Nicholas Bowers was hurt when his wife, Julie, piloting a 2003 Starcraft fishing boat, ran over him while tubing. The boat was owned by Bowers' parents; they had loaned it to Nicholas and Julie for several weeks. The boat was insured by Farm Bureau. Farm Bureau's policy excluded coverage for any injury suffered by an "insured." Of course the parents were the named insureds, but the policy also defined as an insured anyone "legally responsible" for and having "custody and use" of the boat. The trial judge concluded that at the time of the injury, Julie was piloting the boat and therefore was "legally responsible" for its use--thereby making the policy available to pay for Nicholas' injuries. Farm Bureau appealed.
The Court of Appeals reviewed the record and determined that the facts relating to the "custody" of the boat were not clear in the record and therefore reversed the trial judge's holding. The appellate judges would have returned the case to the lower court for further investigation of the temporary "custody or use" of the boat by Julie and Nicholas.
Farm Bureau appealed to the Supreme Court. The high court overturned the Court of Appeals and ruled that there were enough facts on record to apply Farm Bureau's coverage exclusion to this incident.

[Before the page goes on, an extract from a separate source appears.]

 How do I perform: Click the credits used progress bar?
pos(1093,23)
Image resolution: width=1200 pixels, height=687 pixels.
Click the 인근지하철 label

It sent the case back to the trial judge with a legal ruling that Nicholas Bowers possessed the boat by a bailment from the owners, making him "legally responsible" for the boat, which the Court deemed was in his "custody and use" at the time he was hurt. Therefore he was an "insured" and could not recover for Julie's negligent operation even though she was insured under the policy.
Seriously, in Michigan, if you know which side the insurer is on, you can predict the outcome of every case.